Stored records
---

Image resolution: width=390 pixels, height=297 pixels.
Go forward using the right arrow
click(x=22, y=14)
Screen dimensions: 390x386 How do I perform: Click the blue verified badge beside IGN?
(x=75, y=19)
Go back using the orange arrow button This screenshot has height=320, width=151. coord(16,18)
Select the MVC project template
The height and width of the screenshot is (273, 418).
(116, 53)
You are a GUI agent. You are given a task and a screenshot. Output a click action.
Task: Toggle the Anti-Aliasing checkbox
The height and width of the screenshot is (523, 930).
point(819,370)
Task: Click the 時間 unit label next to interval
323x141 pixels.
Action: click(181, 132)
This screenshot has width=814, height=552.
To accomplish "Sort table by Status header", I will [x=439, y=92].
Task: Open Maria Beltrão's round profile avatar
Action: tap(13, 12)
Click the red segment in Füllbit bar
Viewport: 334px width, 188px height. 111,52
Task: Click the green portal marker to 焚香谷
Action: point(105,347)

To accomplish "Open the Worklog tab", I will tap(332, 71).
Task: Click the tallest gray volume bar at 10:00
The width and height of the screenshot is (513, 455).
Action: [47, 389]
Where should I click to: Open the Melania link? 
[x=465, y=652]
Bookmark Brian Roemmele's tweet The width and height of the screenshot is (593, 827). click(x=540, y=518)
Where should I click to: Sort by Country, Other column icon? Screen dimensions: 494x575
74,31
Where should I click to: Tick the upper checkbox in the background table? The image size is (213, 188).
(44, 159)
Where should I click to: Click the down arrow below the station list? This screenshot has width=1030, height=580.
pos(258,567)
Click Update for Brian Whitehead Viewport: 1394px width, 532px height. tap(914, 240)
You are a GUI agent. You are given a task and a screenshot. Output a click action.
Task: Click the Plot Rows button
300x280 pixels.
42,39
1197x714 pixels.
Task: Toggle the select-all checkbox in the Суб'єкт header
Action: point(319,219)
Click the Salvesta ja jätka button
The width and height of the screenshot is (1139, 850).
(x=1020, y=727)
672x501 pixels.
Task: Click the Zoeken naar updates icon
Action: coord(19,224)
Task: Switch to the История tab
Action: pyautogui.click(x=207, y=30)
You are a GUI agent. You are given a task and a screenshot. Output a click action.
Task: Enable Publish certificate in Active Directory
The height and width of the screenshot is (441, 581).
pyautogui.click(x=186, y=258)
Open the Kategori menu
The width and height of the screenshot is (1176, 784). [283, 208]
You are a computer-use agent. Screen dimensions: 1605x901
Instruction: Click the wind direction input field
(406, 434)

---

Transcribe the records above exactly, keeping every line.

ANSWER BELOW
Image resolution: width=390 pixels, height=297 pixels.
Go forward using the right arrow
click(x=22, y=14)
Screen dimensions: 390x386 How do I perform: Click the blue verified badge beside IGN?
(x=75, y=19)
Go back using the orange arrow button This screenshot has height=320, width=151. coord(16,18)
Select the MVC project template
The height and width of the screenshot is (273, 418).
(116, 53)
You are a GUI agent. You are given a task and a screenshot. Output a click action.
Task: Toggle the Anti-Aliasing checkbox
The height and width of the screenshot is (523, 930).
point(819,370)
Task: Click the 時間 unit label next to interval
323x141 pixels.
Action: click(181, 132)
This screenshot has width=814, height=552.
To accomplish "Sort table by Status header", I will [x=439, y=92].
Task: Open Maria Beltrão's round profile avatar
Action: tap(13, 12)
Click the red segment in Füllbit bar
Viewport: 334px width, 188px height. 111,52
Task: Click the green portal marker to 焚香谷
Action: point(105,347)

To accomplish "Open the Worklog tab", I will tap(332, 71).
Task: Click the tallest gray volume bar at 10:00
The width and height of the screenshot is (513, 455).
Action: [47, 389]
Where should I click to: Open the Melania link? 
[x=465, y=652]
Bookmark Brian Roemmele's tweet The width and height of the screenshot is (593, 827). click(x=540, y=518)
Where should I click to: Sort by Country, Other column icon? Screen dimensions: 494x575
74,31
Where should I click to: Tick the upper checkbox in the background table? The image size is (213, 188).
(44, 159)
Where should I click to: Click the down arrow below the station list? This screenshot has width=1030, height=580.
pos(258,567)
Click Update for Brian Whitehead Viewport: 1394px width, 532px height. tap(914, 240)
You are a GUI agent. You are given a task and a screenshot. Output a click action.
Task: Click the Plot Rows button
300x280 pixels.
42,39
1197x714 pixels.
Task: Toggle the select-all checkbox in the Суб'єкт header
Action: point(319,219)
Click the Salvesta ja jätka button
The width and height of the screenshot is (1139, 850).
(x=1020, y=727)
672x501 pixels.
Task: Click the Zoeken naar updates icon
Action: coord(19,224)
Task: Switch to the История tab
Action: pyautogui.click(x=207, y=30)
You are a GUI agent. You are given a task and a screenshot. Output a click action.
Task: Enable Publish certificate in Active Directory
The height and width of the screenshot is (441, 581).
pyautogui.click(x=186, y=258)
Open the Kategori menu
The width and height of the screenshot is (1176, 784). [283, 208]
You are a computer-use agent. Screen dimensions: 1605x901
Instruction: Click the wind direction input field
(406, 434)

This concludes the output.